Séjourné attacked the left for refusing to condemn the violence, accusing them
of fomenting hatred. But David Guiraud, a lawmaker with France Unbowed, said in
a Tweet: “I do not call for calm, I call for justice. The people who live in
troubled neighborhoods know. They know that without the video, the police would
have lied, and nothing would have happened.”
There were
13 fatal shootings during traffic stops in 2022, the highest number recorded in
a single year, but so far none has led to any convictions.
Mr.
Macron’s office disputed the notion that the violence was the direct result of
widespread social anger.
“These are
not neighborhoods that were abandoned and that are rising up,” said an official
from the French presidency, who in keeping with French rules could not be
publicly identified. “The residents of these neighborhoods are the first
victims” of violence caused by a minority, the official said.
Mr.
Macron’s office pointed to his policies that aim to reduce inequalities — like
splitting up overcrowded classes in schools in disenfranchised neighborhoods,
which his government did during his first term, or guaranteeing that middle
schools in those areas stay open later to help struggling students, a promise
that he made just this week in Marseille.
But, the
official acknowledged, “We have a lot of catching up to do.”
Nahel, a
fan of rap and motorbikes, was raised alone by his mother in Nanterre. He had a
few minor run-ins with the police involving reckless driving and failure to
comply with traffic stops, but had recently joined an association called “Ovale
Citoyen” that helps youths from difficult backgrounds through involvement in
sport — in this case rugby.

━━━━━━━━━━━━━━━━

Answer these questions from the excerpt on the unrest in France.
1. How many fatal shootings during traffic stops occurred in 2022?
2. David Guiraud is a lawmaker with which party?
3. Which sport is involved in the association Nahel had recently joined?
The material that comes next is separate from this text.

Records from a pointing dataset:

━━━━━━━━━━━━━━━━

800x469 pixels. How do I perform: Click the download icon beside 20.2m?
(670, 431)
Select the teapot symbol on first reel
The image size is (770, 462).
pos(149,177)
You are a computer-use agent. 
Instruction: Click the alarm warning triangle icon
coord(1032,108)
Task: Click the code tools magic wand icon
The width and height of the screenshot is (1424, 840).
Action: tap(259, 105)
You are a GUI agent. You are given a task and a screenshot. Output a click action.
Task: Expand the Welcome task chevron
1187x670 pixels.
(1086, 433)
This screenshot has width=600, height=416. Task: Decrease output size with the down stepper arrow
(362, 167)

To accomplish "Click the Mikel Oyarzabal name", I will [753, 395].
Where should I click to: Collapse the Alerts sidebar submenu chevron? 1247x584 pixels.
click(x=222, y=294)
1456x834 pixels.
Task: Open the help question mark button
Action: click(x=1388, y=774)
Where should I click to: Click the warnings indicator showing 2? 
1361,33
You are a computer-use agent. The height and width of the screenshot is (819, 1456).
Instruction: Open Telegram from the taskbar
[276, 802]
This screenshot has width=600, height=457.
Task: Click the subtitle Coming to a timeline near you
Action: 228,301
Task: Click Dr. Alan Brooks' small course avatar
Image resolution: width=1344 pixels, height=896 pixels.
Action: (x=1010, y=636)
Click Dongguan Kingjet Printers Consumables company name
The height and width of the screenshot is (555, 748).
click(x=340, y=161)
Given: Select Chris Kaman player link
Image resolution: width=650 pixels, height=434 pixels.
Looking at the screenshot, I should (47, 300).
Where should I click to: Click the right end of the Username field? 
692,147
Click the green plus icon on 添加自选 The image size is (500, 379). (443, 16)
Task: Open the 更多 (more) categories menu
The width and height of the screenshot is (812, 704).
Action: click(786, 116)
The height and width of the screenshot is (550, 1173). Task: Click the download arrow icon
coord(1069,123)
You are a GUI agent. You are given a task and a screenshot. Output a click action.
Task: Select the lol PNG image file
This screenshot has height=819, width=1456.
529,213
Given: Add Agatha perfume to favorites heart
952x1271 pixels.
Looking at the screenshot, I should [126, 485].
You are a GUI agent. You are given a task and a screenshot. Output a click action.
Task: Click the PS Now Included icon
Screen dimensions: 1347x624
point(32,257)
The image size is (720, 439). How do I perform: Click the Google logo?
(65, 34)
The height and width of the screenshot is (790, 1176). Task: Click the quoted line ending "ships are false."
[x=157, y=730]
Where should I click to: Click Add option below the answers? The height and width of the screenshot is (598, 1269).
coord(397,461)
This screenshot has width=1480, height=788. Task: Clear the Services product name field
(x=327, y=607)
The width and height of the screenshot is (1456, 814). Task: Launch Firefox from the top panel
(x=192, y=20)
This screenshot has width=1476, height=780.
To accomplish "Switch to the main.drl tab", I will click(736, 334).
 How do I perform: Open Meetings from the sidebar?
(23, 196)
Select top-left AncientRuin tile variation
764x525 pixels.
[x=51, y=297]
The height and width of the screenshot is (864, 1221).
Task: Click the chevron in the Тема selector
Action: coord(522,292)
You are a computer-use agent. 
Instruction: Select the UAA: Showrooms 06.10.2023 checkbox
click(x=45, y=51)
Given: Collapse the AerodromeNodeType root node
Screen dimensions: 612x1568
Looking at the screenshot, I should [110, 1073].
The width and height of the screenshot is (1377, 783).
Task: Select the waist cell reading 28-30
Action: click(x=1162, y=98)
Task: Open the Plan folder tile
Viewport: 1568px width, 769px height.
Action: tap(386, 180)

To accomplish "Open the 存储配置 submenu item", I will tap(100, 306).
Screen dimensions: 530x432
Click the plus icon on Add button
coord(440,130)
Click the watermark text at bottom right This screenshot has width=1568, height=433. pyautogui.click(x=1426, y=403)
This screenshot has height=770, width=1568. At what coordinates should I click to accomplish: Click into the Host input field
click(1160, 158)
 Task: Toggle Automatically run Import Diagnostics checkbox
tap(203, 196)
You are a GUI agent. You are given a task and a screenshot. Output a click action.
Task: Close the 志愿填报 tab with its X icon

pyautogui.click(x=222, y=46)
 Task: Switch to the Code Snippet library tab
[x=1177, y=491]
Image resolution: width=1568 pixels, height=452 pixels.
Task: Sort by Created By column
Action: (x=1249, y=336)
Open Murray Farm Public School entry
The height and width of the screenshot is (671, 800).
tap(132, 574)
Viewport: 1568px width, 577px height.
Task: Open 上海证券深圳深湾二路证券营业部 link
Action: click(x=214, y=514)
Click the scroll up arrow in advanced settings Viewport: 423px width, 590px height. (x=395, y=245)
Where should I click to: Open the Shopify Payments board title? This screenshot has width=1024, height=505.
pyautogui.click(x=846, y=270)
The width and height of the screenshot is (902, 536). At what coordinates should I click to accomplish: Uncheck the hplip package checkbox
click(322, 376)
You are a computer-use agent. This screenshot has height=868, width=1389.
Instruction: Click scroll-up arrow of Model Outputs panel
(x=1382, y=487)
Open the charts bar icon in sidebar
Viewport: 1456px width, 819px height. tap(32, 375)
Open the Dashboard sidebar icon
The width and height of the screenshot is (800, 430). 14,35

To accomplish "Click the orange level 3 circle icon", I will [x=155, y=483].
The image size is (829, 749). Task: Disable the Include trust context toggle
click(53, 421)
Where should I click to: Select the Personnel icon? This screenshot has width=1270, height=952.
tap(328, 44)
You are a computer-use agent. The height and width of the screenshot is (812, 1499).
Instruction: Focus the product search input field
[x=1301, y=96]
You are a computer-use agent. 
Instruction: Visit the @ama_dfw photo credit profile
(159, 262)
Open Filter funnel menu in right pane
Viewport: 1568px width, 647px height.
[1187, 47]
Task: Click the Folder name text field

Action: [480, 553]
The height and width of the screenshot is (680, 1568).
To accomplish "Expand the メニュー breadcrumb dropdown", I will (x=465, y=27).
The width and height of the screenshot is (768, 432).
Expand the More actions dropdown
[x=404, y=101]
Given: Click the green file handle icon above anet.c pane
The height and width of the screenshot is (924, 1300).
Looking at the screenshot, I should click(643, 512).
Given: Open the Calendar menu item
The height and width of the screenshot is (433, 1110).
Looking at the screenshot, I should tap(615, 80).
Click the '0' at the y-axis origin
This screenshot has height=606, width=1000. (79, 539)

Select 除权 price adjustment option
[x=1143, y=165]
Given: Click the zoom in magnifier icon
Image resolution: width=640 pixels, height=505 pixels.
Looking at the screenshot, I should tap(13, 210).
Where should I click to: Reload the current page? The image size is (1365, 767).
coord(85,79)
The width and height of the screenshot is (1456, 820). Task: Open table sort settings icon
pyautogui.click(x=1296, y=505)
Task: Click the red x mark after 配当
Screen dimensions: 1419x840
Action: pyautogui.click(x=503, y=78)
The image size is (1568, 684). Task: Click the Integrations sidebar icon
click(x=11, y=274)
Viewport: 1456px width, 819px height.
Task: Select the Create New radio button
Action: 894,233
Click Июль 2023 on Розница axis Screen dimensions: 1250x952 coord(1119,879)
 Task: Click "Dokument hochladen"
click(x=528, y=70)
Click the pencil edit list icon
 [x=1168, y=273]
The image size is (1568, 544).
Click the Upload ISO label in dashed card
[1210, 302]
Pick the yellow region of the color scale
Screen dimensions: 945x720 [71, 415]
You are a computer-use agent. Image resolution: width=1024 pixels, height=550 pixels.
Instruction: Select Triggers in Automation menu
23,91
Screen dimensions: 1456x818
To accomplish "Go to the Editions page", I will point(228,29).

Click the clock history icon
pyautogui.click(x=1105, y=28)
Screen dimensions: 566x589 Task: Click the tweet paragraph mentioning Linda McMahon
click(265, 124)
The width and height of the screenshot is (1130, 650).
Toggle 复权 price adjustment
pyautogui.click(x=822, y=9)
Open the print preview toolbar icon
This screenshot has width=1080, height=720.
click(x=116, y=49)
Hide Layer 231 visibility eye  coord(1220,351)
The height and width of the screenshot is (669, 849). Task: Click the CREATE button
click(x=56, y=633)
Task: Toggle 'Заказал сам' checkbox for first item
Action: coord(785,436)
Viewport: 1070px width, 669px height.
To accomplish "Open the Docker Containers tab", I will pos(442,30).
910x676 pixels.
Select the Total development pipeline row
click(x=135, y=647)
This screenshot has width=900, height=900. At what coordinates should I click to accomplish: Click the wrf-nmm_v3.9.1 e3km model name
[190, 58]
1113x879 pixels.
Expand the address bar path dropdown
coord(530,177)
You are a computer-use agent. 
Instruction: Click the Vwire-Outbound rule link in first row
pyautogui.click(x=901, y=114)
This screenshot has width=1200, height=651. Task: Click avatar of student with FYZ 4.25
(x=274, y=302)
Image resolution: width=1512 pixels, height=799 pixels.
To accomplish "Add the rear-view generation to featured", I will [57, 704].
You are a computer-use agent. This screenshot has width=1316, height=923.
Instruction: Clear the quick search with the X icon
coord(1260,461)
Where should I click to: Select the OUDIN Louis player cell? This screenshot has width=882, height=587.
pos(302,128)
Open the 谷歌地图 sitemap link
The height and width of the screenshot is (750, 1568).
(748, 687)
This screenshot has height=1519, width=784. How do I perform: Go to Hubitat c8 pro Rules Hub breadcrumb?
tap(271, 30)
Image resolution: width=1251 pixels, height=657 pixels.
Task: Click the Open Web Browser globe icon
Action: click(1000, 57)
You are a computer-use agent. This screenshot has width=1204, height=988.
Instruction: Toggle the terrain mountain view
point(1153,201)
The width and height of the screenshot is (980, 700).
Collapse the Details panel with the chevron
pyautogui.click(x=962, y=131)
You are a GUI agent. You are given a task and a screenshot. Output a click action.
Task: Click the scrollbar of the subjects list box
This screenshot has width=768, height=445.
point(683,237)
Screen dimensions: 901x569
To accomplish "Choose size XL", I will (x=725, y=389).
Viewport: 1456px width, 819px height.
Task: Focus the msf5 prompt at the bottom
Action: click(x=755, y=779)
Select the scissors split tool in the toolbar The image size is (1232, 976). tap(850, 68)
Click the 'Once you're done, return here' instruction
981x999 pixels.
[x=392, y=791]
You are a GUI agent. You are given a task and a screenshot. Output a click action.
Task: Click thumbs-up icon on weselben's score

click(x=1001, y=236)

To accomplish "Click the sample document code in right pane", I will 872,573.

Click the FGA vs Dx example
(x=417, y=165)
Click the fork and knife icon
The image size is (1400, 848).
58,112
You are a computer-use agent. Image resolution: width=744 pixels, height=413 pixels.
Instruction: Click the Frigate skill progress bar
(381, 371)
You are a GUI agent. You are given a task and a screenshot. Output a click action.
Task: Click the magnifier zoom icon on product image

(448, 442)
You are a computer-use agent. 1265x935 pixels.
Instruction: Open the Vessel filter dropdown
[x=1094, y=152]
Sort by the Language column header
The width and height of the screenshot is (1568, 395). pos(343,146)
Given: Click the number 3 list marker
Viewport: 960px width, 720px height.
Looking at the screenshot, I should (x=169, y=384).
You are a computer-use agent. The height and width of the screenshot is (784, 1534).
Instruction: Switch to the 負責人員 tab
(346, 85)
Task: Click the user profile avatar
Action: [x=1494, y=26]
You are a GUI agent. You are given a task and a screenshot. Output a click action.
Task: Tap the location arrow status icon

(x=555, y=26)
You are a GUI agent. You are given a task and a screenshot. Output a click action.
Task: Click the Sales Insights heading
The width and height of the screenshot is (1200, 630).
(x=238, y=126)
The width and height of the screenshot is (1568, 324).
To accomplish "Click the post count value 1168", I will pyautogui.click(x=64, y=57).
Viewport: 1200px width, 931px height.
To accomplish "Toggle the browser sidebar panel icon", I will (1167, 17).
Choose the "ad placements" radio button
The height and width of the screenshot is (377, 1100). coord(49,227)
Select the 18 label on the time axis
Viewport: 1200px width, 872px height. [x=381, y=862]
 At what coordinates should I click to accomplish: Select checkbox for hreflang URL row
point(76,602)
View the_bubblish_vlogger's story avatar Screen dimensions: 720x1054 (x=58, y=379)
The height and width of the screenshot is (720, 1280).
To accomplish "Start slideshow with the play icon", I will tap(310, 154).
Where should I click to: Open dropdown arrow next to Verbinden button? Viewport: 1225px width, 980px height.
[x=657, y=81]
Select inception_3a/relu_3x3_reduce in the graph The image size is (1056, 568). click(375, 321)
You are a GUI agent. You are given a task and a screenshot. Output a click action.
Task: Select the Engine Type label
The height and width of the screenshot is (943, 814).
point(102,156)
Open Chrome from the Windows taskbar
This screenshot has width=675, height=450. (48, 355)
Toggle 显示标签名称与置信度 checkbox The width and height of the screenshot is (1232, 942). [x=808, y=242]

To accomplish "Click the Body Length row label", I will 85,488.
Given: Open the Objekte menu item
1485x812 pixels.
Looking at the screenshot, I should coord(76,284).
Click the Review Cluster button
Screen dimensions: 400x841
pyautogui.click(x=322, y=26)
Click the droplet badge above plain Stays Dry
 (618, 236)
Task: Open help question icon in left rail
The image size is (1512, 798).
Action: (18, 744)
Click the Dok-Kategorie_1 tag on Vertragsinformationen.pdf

━━━━━━━━━━━━━━━━

■ **Task result**:
1. 13
2. France Unbowed
3. Rugby